According to the GREAT website, the GO gene sets they use were generated between 2011 and 2012. In this document, we are going to compare the GO gene sets integrated in GREAT web service and the GO gene sets integrated in local GREAT analysis.

GREAT does not provide files of gene sets they use, but in the result table from GREAT analysis, there is a column "Hyper_Total_Genes" which is the total number of genes in each gene set, which we can use to compare.

Total number of genes in gene sets is not affected by which input regions to use. Here we simply generate a random set of input regions.

library(rGREAT)
gr = randomRegions(genome = "hg19")

We first perform the online GREAT analysis and retrieve enrichment result for the GO:BP ontology.

job = submitGreatJob(gr)
tbl = getEnrichmentTables(job)
tb1 = tbl[["GO Biological Process"]]

Next we perform local GREAT analysis. We use the same TSS definition as online GREAT, but here GO gene sets are from the GO.db package (versio 3.14).

res2 = great(gr, "GO:BP", "GREAT:hg19", min_gene_set_size = 0)
tb2 = getEnrichmentTable(res2, min_region_hits = 0)

tb1 and tb2 contain the full set of GO terms under test, thus, we can compare the GO terms in the two sources:

library(eulerr)
plot(euler(list(GREAT = tb1$ID, "GO.db" = tb2$id)), quantities = T)

So basically, the two GO sources have very high agreement, but GO.db has more additional GO terms.

The absolute numbers of GO terms are less important because some very general GO terms might be filtered out by one source. For the ease of comparison, we take the common GO terms in the two sources:

rownames(tb1) = tb1$ID
rownames(tb2) = tb2$id

cn = intersect(rownames(tb1), rownames(tb2))
length(cn)
tb1 = tb1[cn, ]
tb2 = tb2[cn, ]
head(tb1)
head(tb2)

The column "Hyper_Total_Genes" in tb1 and the column "gene_set_size" in tb2 all correspond to the numbers of genes in GO gene sets. We can directly compare the two columns of values.

plot(tb1$Hyper_Total_Genes, tb2$gene_set_size,
    xlab = "online-GREAT", ylab = "GO.db", main = "Gene set sizes")

In general, the two vectors agrees very linearly.

Next we add a third source of GO gene sets, which is from MSigDB. Similarly, we perform local GREAT analysis and extract the enrichment table.

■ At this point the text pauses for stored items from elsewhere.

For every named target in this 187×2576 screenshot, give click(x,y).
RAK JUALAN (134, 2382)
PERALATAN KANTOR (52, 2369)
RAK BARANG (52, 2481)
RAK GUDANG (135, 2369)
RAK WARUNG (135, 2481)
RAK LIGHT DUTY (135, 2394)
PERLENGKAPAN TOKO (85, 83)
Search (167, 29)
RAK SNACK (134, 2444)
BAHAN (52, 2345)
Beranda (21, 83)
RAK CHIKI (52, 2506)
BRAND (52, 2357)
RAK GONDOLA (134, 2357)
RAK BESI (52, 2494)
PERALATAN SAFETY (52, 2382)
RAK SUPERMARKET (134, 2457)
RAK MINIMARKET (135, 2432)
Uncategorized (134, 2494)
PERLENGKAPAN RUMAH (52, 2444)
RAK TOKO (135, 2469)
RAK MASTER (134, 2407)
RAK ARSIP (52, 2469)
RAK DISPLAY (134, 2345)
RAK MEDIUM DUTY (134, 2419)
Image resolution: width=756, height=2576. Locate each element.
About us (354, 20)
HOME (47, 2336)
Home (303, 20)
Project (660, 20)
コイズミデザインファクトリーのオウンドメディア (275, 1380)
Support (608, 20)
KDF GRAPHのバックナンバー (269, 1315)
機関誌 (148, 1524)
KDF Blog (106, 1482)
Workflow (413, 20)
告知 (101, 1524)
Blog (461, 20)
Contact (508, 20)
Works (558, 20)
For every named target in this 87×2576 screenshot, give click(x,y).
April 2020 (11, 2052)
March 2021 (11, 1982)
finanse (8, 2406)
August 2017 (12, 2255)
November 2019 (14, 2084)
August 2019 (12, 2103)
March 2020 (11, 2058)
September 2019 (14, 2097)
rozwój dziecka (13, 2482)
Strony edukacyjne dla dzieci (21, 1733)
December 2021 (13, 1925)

res3 = great(gr, "msigdb:C5:GO:BP", "GREAT:hg19", min_gene_set_size = 0)
tb3 = getEnrichmentTable(res3, min_region_hits = 0)
head(tb3)

In MSigDB, the IDs of GO gene sets are GO term names, thus we need to convert them to GO IDs:

library(GO.db)
lt = as.list(GOTERM)
map = sapply(lt, function(x) Term(x))
map = map[sapply(lt, function(x) Ontology(x) == "BP")]
map = toupper(map)
map = gsub(" ", "_", map)
map2 = structure(names(map), names = map)
new_rn = map2[ gsub("^GOBP_", "", tb3$id) ]
l = !is.na(new_rn)
tb3 = tb3[l, ]
rownames(tb3) = new_rn[l]

Next we take the common GO terms in the three sources:

cn = intersect(cn, rownames(tb3))
length(cn)

You may find the number of common GO terms becomes much smaller. It is because MSigDB does not contain the full set of GO terms. Some terms that are not informative are removed there.

tb1 = tb1[cn, ]
tb2 = tb2[cn, ]
tb3 = tb3[cn, ]

And we compare the gene set sizes in the three sources:

par(mfrow = c(1, 3))
max = max(tb1$Hyper_Total_Genes, tb2$gene_set_size, tb3$gene_set_size)
plot(tb1$Hyper_Total_Genes, tb2$gene_set_size, xlim = c(0, max), ylim = c(0, max),
    xlab = "online-GREAT", ylab = "GO.db", main = "Gene set sizes")
plot(tb1$Hyper_Total_Genes, tb3$gene_set_size, xlim = c(0, max), ylim = c(0, max),
    xlab = "online-GREAT", ylab = "MSigDB", main = "Gene set sizes")
plot(tb2$gene_set_size, tb3$gene_set_size, xlim = c(0, max), ylim = c(0, max),
    xlab = "GO.db", ylab = "MSigDB", main = "Gene set sizes")

So here we see GO gene sets from GO.db and MSigDb are almost identical (the third plot), while there are certain degrees of inconsistency between online GREAT and the other two (the first two plots).

Now we can make the conclusion that the GO gene sets in online GREAT are outdated and are not very consistent to the most up-to-date ones.